» YOUR TASK
Would you copy, word for word, each line from the one with "The height and" to the end of the listing below, skipping all pictures?

» SOURCE DATA
========

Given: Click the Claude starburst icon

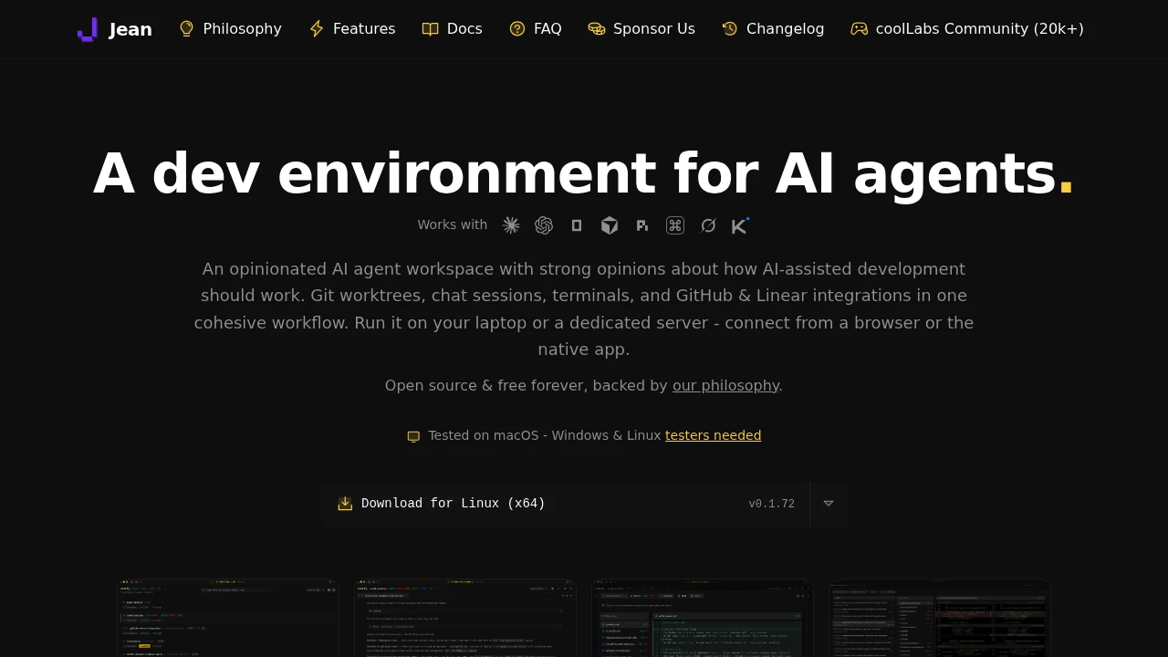Looking at the screenshot, I should pos(511,225).
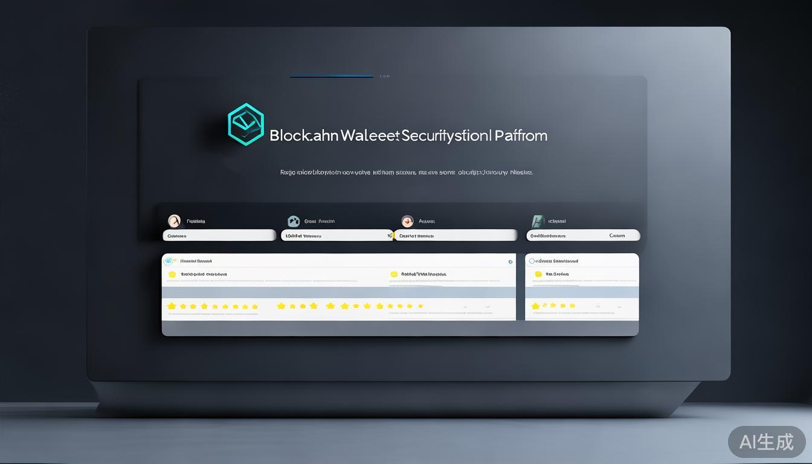Click the yellow icon in the middle panel row
The width and height of the screenshot is (812, 464).
click(394, 274)
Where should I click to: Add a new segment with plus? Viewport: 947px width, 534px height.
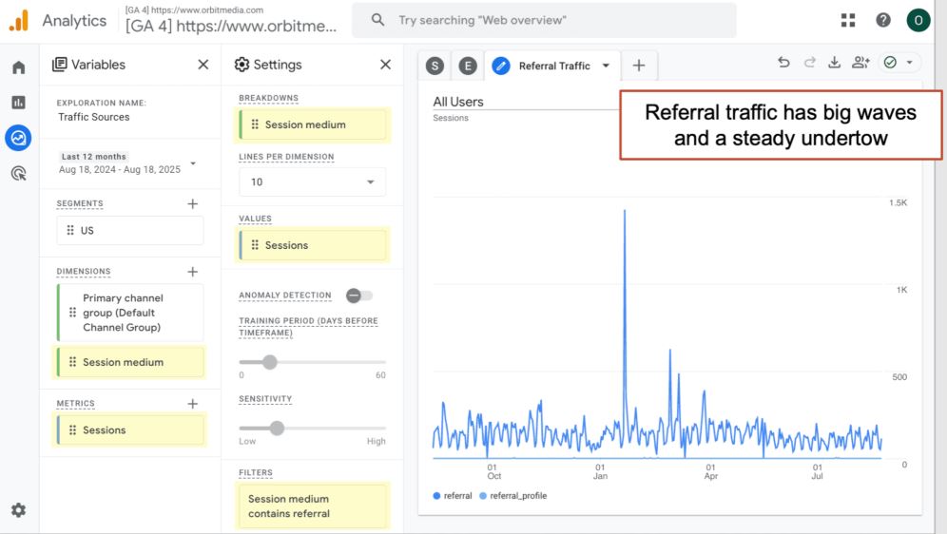pos(192,203)
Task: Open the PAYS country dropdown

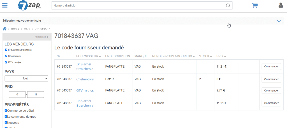Action: (x=27, y=79)
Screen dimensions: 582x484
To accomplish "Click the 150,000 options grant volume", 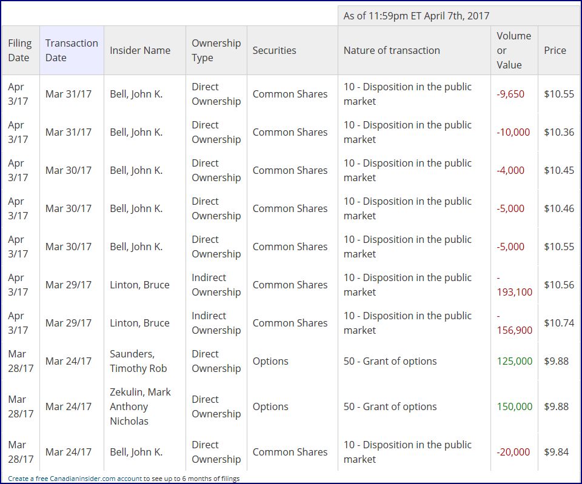I will [x=514, y=406].
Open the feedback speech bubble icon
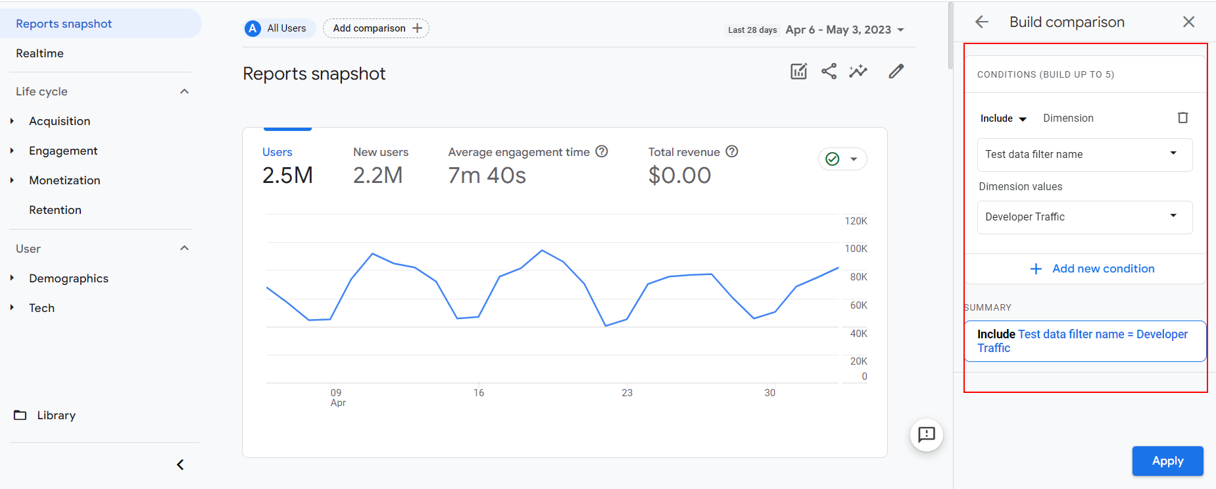1216x489 pixels. coord(926,434)
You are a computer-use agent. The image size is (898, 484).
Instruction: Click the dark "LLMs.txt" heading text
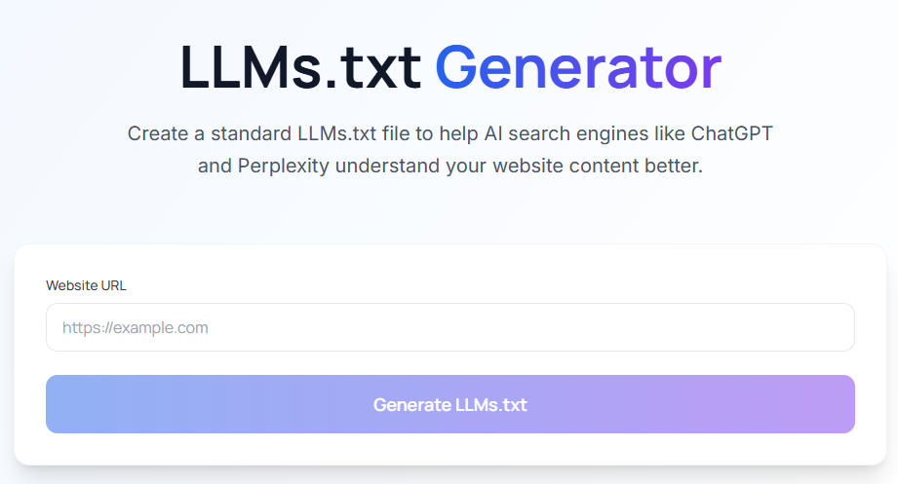(x=299, y=67)
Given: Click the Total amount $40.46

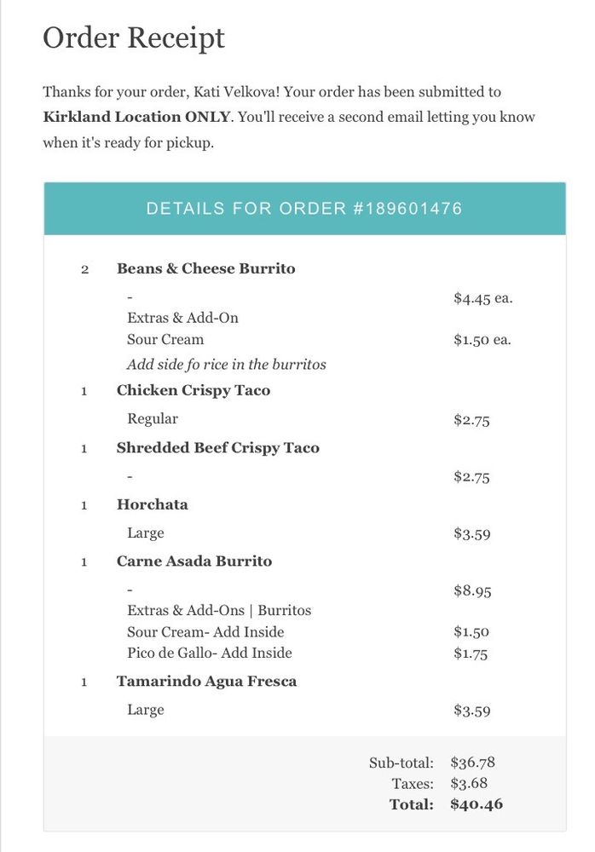Looking at the screenshot, I should click(x=477, y=803).
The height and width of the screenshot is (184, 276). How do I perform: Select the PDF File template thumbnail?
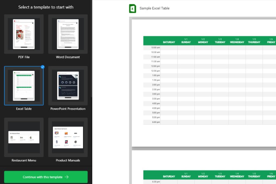click(x=24, y=34)
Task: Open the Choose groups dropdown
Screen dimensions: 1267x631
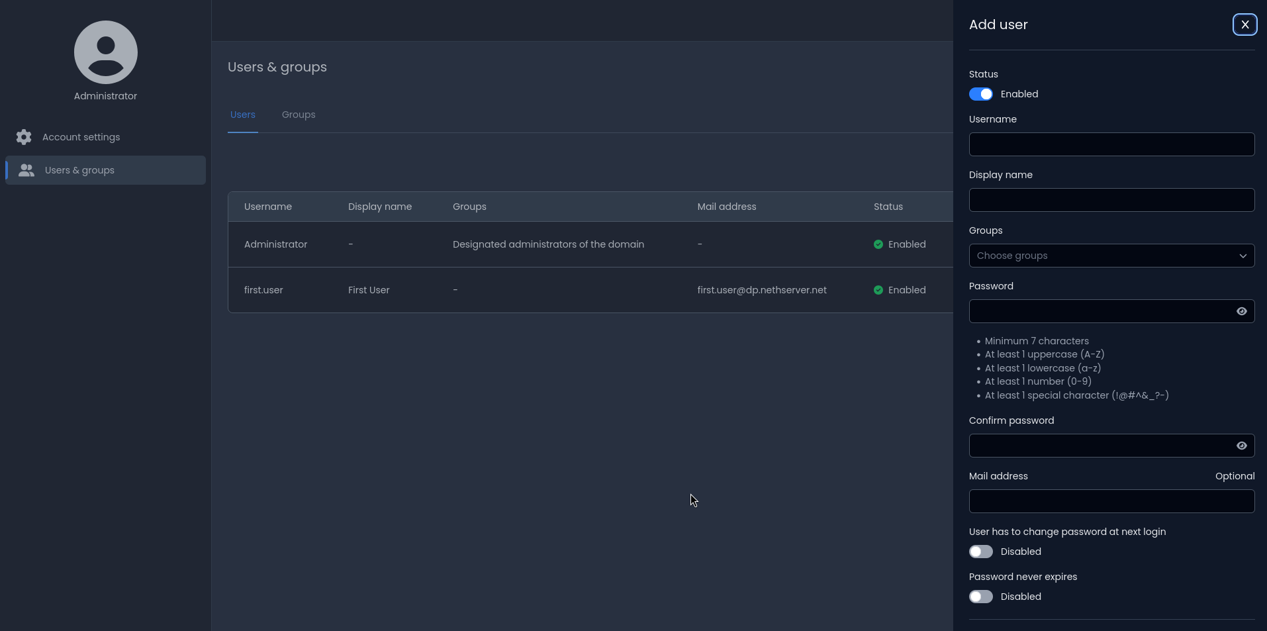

========

» RESULT OF THE EXERCISE
The height and width of the screenshot is (184, 276). How do I perform: Select the PDF File template thumbnail?
click(x=24, y=34)
Task: Open the Choose groups dropdown
Screen dimensions: 1267x631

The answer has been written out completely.